Segment Open

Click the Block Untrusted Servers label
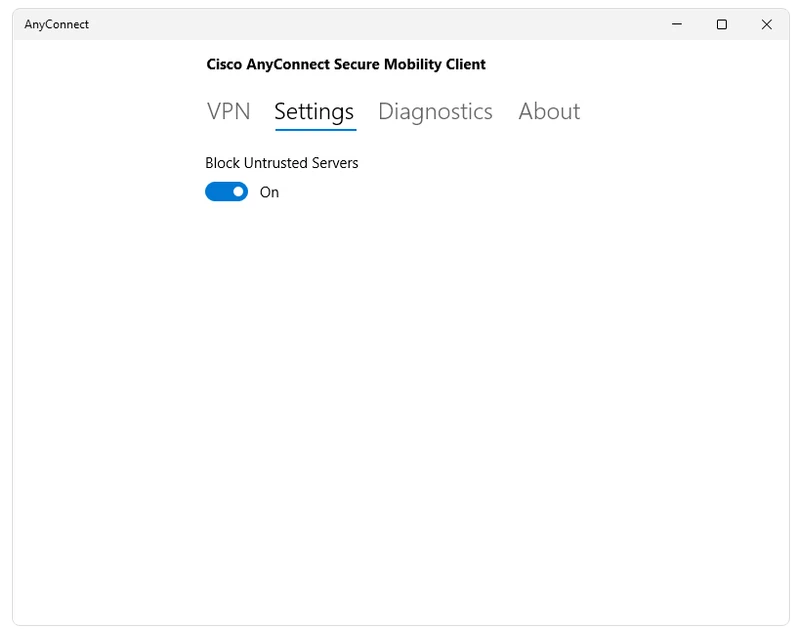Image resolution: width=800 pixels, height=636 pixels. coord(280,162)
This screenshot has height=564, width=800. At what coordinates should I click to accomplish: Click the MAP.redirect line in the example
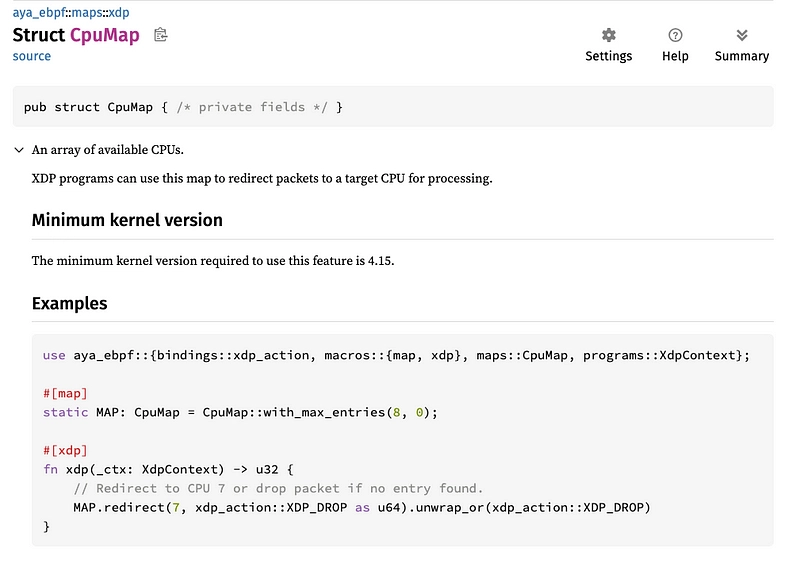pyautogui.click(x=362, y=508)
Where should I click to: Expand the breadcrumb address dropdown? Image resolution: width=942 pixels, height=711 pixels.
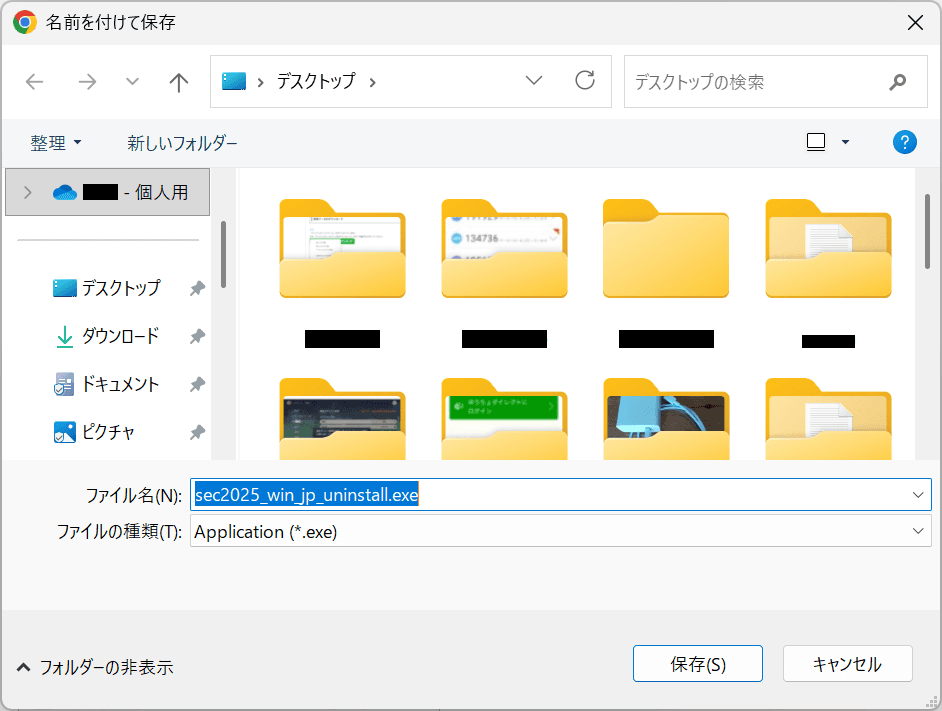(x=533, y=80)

Segment Closed
Segment Open

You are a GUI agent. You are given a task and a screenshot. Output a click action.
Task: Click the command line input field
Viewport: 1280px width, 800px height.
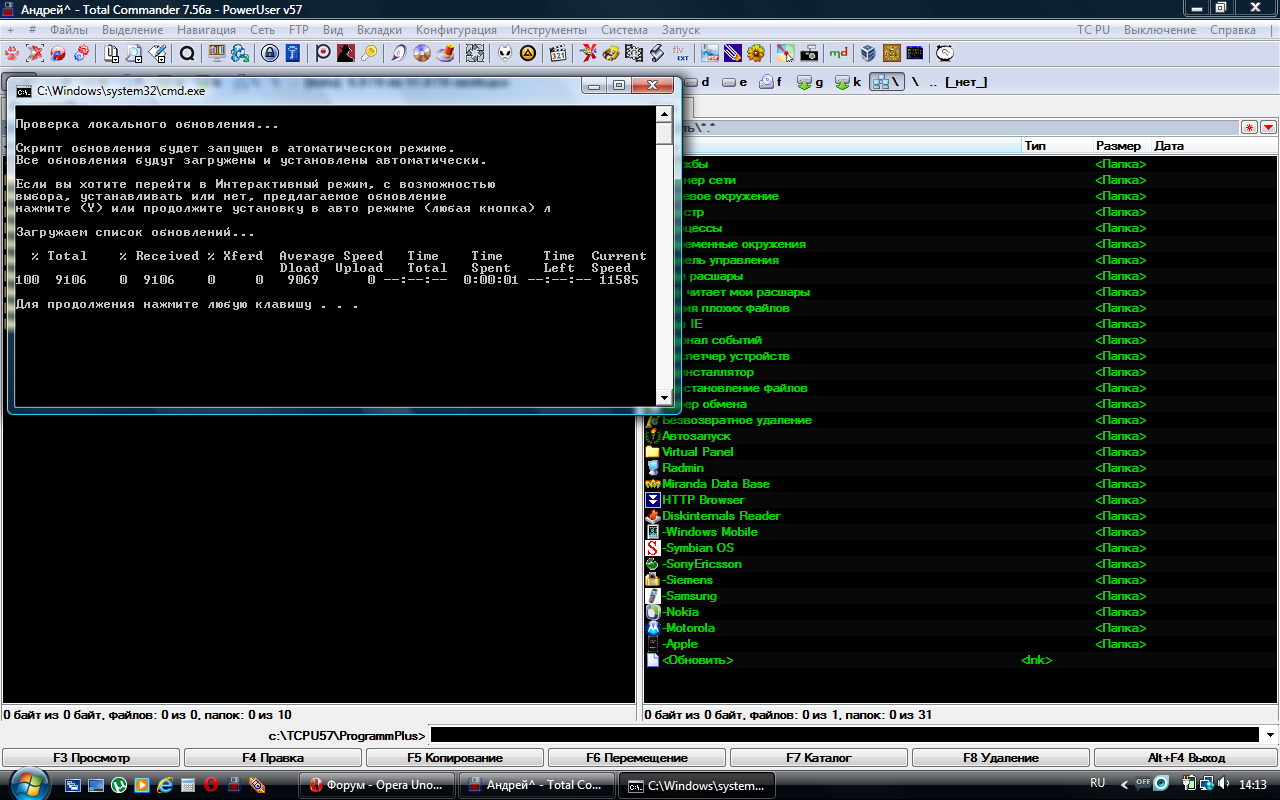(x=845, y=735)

Segment Closed
Segment Open

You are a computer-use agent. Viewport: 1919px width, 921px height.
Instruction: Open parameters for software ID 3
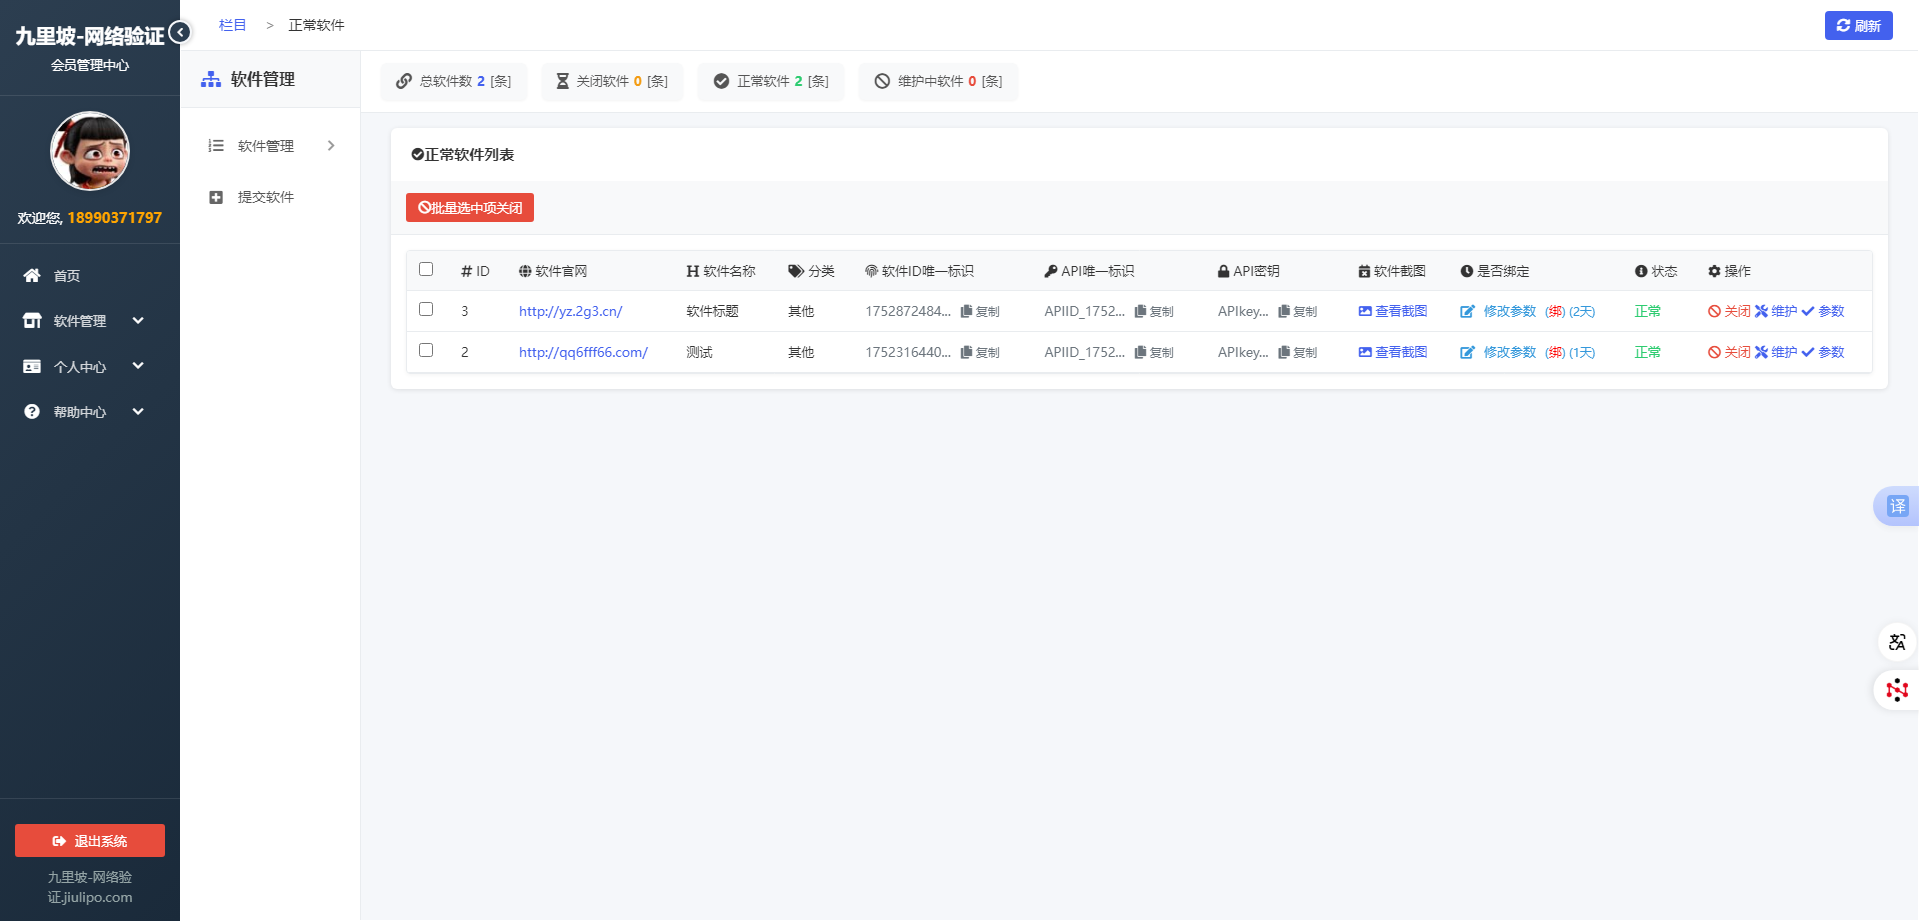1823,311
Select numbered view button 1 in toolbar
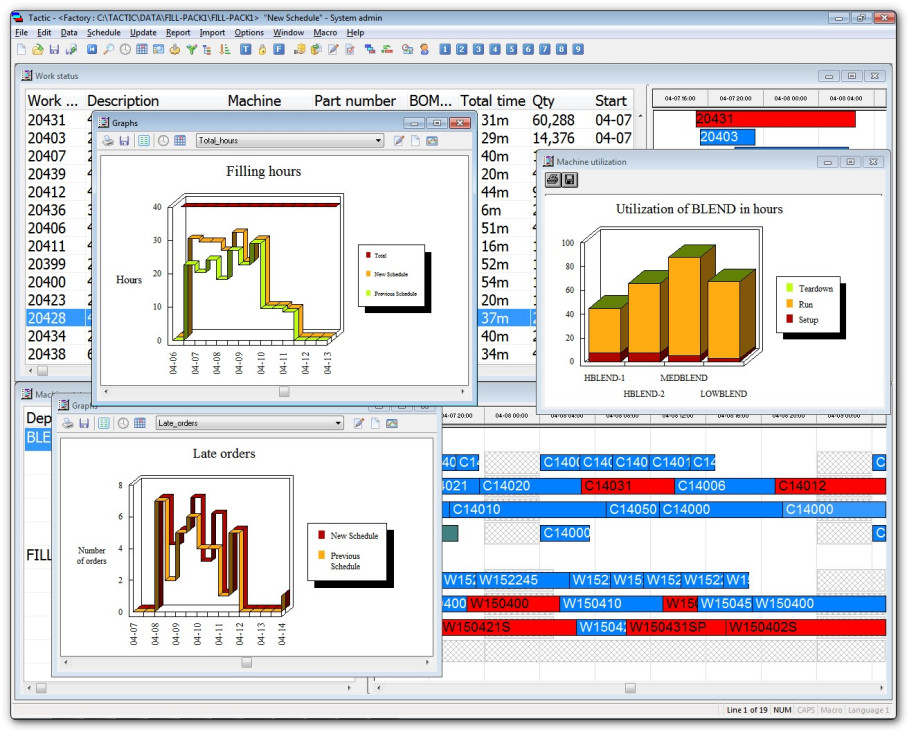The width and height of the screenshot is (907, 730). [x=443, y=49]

Segment Closed

In the records above, find each line that mentions the word "agent", and copy it.

You are a GUI agent. You are given a task and a screenshot. Output a click action.
You are a computer-use agent. Viewport: 1919px width, 921px height.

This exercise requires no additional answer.